Washington, DC – Today, the U.S. Senate Committee on Rules and Administration held a hearing on the DISCLOSE Act of 2012, legislation to address the worst of the problems caused by the Supreme Court’s Citizens United decision. U.S. Senator Sheldon Whitehouse (D-RI), who introduced the legislation last week, submitted the following testimony to the hearing’s official record:
Chairman Schumer and Ranking Member Alexander – I thank you for holding this hearing on the blight of unlimited, anonymous corporate spending in elections, and on the DISCLOSE Act of 2012, which would shine a light on that spending.
Sen. Schumer, you have demonstrated exemplary leadership and determination on this incredibly important issue. In the 111th Congress, due in large part to your efforts, the Senate came within one vote of passing your DISCLOSE Act of 2010. In this Congress, following your lead, Senators Bennet, Franken, Merkley, Shaheen, Tom Udall, and I have worked together on the bill that the Rules Committee is considering today. With this legislation, every citizen will be able to know who is spending these great sums of money to get their candidates elected. I am pleased to say that the DISCLOSE Act of 2012, which we introduced last week, is already cosponsored by 38 Senators.

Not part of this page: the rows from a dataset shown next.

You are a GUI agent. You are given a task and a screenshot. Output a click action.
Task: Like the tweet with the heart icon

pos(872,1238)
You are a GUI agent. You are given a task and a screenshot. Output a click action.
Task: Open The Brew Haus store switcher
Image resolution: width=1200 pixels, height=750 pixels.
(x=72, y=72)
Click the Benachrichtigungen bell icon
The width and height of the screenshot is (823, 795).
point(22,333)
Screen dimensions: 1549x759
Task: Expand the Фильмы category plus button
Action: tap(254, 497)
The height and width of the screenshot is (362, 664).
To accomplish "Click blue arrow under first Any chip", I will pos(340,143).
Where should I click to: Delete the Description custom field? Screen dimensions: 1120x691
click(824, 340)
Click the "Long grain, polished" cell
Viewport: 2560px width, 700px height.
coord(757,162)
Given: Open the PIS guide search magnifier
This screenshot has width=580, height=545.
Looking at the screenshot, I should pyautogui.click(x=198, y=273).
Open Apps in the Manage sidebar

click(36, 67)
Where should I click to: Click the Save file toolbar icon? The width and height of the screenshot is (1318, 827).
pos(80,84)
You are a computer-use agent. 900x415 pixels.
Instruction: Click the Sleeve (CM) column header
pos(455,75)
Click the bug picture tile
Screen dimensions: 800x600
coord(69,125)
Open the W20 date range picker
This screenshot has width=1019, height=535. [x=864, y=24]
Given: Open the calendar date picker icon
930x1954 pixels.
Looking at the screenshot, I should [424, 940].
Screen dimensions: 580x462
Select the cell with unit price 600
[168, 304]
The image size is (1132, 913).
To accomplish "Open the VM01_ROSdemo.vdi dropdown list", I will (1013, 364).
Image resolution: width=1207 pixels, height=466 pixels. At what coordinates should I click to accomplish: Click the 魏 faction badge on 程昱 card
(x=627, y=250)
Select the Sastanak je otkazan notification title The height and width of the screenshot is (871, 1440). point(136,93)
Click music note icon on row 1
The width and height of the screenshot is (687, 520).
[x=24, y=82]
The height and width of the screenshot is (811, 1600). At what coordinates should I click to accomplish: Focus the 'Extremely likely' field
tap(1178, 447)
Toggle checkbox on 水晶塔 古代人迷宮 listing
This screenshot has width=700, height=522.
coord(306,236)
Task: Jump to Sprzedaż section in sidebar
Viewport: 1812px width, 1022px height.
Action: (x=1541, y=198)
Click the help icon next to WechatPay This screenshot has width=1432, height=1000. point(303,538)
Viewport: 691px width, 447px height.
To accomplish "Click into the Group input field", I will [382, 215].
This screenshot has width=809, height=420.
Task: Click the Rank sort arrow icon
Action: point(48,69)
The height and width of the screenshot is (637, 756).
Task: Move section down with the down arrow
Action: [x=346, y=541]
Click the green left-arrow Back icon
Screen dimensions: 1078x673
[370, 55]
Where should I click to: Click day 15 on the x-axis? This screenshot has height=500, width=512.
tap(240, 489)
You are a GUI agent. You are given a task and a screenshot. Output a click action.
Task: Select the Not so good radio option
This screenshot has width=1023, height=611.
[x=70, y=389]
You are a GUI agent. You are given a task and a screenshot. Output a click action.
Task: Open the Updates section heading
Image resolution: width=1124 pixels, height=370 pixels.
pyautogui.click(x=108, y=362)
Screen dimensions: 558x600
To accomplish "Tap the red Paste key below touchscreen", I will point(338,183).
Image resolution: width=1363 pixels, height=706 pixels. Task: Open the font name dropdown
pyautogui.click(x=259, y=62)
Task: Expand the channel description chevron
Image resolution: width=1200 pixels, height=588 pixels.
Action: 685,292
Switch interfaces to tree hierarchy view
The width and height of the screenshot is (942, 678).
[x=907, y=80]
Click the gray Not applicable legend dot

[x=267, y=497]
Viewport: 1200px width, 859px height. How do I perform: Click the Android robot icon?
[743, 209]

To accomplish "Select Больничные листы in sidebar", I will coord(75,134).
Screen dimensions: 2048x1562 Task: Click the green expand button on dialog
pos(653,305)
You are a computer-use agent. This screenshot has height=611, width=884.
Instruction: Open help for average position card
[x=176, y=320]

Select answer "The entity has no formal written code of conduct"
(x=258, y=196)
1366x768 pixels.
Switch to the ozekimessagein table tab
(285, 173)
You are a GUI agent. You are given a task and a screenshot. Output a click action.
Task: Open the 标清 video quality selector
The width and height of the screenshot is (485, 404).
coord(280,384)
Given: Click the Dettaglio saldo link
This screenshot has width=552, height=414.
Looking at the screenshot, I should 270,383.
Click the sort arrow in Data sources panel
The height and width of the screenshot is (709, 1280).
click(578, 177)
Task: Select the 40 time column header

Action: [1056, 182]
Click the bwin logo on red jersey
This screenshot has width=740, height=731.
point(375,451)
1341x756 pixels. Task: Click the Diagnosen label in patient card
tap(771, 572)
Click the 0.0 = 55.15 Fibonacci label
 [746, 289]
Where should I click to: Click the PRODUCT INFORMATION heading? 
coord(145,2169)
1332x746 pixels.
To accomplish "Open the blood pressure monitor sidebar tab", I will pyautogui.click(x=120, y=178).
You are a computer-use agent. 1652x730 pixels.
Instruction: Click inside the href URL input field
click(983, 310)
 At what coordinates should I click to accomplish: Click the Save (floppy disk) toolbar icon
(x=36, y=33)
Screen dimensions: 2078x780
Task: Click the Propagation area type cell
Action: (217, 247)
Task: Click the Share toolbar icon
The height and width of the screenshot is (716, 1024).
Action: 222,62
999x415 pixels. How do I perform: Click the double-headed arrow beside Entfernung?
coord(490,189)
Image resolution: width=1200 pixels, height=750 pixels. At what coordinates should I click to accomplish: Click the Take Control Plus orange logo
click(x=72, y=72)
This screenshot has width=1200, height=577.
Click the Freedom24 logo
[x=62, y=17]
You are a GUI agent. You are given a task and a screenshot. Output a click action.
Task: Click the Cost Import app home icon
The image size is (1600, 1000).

The Supreme Court’s 2010 decision in Citizens United v. Federal Election Commission opened the floodgates to unlimited corporate and special-interest money in elections, bringing about an era where corporations and other wealthy interests can drown out the voices of individual voters in our political system. Worse still, much of this spending is anonymous, so the public does not even know who is spending millions to influence elections.
In the 2010 congressional elections, Citizens United produced a fourfold increase in expenditures from super PACs and other outside groups compared to 2006, with nearly three quarters of political advertising coming from sources that were prohibited from spending money in 2006. Also in 2010, 501(c)(4) and (c)(6) organizations spent more than $135 million in unlimited, secret contributions, with anonymous spending rising from one percent of outside spending in 2006 to forty-seven percent in 2010.
We are already seeing ominous signs of the influence of money on the 2012 elections. As of Monday, super PACs, corporations, 501(c) organizations, and other groups had spent over $92 million, roughly two and a half times as much as in the same period in 2008. In the two weeks leading up to Super Tuesday, outside PACs that supported the Republican presidential candidates spent three times as much as the candidates themselves.
Our campaign finance system is broken. Immediate action is required to fix it.
The DISCLOSE Act of 2012 does two simple things:
1. If you are an organization – like a corporation, a super PAC, or a 501(c)(4) group – spending money in an election campaign in support of or opposition to a candidate, you have to tell the public where that money came from, and what you’re spending it on, in a timely manner.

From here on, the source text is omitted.